A Budget for Climate Action

Budget 2008 supports and adds momentum to government’s plan to reduce greenhouse gas emissions by providing the fiscal framework to implement government’s climate action initiatives. At the same time, BC maintains its commitment to a strong, vibrant and competitive economy that promotes investment, innovation and job creation. Consistent with these two objectives, government intends to introduce legislation to implement a new carbon tax effective July 1, 2008. Under a three year revenue neutral carbon tax plan, 100 per cent of revenues from the tax will be returned to British Columbians through offsetting tax reductions.

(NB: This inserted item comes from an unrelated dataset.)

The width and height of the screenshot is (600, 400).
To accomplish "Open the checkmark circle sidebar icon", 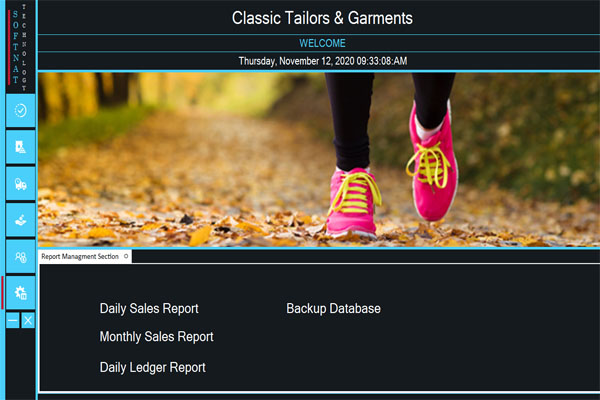I will point(21,111).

Revenue Neutral Carbon Tax

Chart 1.

The carbon tax will initially be based on a rate of $10 per tonne of greenhouse gas (GHG) emissions, and will increase to $30 per tonne by 2012.

To return the revenues from the carbon tax back into the economy, government is:

  • introducing a new low-income refundable Climate Action Tax Credit of $100 per adult and $30 per child for low-income families, which will be paid quarterly;
  • reducing personal income taxes by 5 per cent on the first $70,000 of income by 2009;
  • lowering the general corporate income tax rate to 11 per cent from 12 per cent and the small business rate to 3.5 per cent from 4.5 per cent; and
  • introducing additional increases to the Climate Action Tax Credit and reductions to personal and corporate income taxes. The goal is to lower the general corporate income tax rate to 10 per cent and the small business rate to 2.5 per cent by 2011.

Table 2.

In total, carbon tax revenues of $1.85 billion over three years will be returned to taxpayers through offsetting tax cuts and tax credits.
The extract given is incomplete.